Emily listed procedural steps and exemptions required by statute and local ordinance: a moratorium generally requires a public hearing (with specified newspaper notice depending on duration), a written statement of the conditions the moratorium seeks to correct, a clear termination date and schedule of actions the town will take, and an itemization of which development approvals would be subject to it. She said certain projects are exempt from moratoria, including projects the town has determined to have vested rights, applications for special use permits already accepted as complete, projects with substantial expenditures in good‑faith reliance on prior approvals, and preliminary or final subdivision plats accepted for review prior to the call for a public hearing. “Projects that have been vested…are not gonna be subject to it,” Emily said.

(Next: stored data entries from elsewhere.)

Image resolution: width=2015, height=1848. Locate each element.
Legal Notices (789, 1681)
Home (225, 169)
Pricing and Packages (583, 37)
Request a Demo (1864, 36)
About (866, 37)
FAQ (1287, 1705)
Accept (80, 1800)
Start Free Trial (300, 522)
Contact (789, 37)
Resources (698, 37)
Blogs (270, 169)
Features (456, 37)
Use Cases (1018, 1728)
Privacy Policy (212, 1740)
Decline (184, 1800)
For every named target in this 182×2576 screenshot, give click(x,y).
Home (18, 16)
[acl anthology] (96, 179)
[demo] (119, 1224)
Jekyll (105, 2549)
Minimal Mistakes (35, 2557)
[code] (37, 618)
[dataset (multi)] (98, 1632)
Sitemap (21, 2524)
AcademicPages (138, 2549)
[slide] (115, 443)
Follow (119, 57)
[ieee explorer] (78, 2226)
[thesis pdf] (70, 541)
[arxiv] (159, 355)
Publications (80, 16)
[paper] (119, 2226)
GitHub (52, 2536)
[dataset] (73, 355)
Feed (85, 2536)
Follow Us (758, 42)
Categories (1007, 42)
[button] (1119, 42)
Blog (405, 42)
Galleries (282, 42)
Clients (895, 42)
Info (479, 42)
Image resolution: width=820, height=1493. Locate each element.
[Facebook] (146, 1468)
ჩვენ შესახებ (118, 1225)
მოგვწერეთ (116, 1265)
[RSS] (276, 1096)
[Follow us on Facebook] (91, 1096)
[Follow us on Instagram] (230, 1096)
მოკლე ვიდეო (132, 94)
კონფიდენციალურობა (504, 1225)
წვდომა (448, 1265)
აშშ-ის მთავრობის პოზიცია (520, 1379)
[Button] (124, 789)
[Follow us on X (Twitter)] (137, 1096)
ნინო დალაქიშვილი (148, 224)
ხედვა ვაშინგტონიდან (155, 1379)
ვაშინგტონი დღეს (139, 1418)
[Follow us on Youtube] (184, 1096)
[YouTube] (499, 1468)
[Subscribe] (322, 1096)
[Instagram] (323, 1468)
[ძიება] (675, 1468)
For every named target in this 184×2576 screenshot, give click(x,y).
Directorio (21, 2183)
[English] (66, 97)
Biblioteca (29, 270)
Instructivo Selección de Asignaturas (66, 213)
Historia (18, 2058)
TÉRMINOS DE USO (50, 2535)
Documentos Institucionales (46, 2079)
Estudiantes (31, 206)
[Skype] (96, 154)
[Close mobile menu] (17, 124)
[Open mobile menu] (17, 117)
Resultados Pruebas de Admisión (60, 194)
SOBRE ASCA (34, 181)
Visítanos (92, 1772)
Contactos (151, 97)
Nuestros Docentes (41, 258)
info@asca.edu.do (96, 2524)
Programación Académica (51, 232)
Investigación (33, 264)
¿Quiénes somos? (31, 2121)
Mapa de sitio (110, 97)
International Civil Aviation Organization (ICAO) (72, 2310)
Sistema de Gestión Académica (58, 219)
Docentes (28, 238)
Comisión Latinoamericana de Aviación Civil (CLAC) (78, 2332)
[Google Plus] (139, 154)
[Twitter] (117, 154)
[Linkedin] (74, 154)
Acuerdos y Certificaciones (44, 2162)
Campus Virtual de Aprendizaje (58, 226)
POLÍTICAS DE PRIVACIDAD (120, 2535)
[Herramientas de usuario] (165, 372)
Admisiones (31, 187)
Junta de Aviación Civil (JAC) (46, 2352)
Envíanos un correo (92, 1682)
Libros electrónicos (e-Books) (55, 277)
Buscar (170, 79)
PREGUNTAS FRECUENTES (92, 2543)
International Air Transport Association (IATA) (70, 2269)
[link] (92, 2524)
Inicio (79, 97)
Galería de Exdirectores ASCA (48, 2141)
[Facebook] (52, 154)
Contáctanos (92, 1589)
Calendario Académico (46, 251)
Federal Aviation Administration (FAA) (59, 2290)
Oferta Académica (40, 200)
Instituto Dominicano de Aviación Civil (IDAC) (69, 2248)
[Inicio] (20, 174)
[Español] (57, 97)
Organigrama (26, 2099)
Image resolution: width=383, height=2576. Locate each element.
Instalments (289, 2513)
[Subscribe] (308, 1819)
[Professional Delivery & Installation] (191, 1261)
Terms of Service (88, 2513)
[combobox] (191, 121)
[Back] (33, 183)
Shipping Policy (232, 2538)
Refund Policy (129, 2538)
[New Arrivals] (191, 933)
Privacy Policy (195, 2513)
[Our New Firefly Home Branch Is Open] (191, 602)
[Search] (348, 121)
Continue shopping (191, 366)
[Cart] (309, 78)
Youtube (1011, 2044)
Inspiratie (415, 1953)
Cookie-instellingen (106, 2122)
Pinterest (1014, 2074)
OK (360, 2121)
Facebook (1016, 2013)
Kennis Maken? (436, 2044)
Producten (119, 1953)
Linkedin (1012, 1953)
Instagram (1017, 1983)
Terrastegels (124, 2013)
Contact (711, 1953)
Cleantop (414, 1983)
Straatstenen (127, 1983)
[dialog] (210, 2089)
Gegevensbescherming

On what would qualify as a problem the town could lawfully address with a moratorium, staff gave examples and limits: an emergency that takes a wastewater treatment facility offline could justify a temporary pause in approvals while repairs occur; school overcrowding would not, because school capacity is a county (Charlotte‑Mecklenburg Schools) function beyond the town’s zoning authority. Francis and Emily both emphasized that procedural notice and statutory exemptions constrain how broadly a moratorium can be applied.
No formal motion or vote occurred during this pre‑meeting. Staff committed to distribute the slide deck to council members and to post the material on the planning section of the town website; Francis said he would email the slides to attendees shortly.
Ending: The presentation closed after a roughly 25–30 minute staff briefing and a sequence of council questions; staff said it will make the slides publicly available and remain available for follow‑up questions.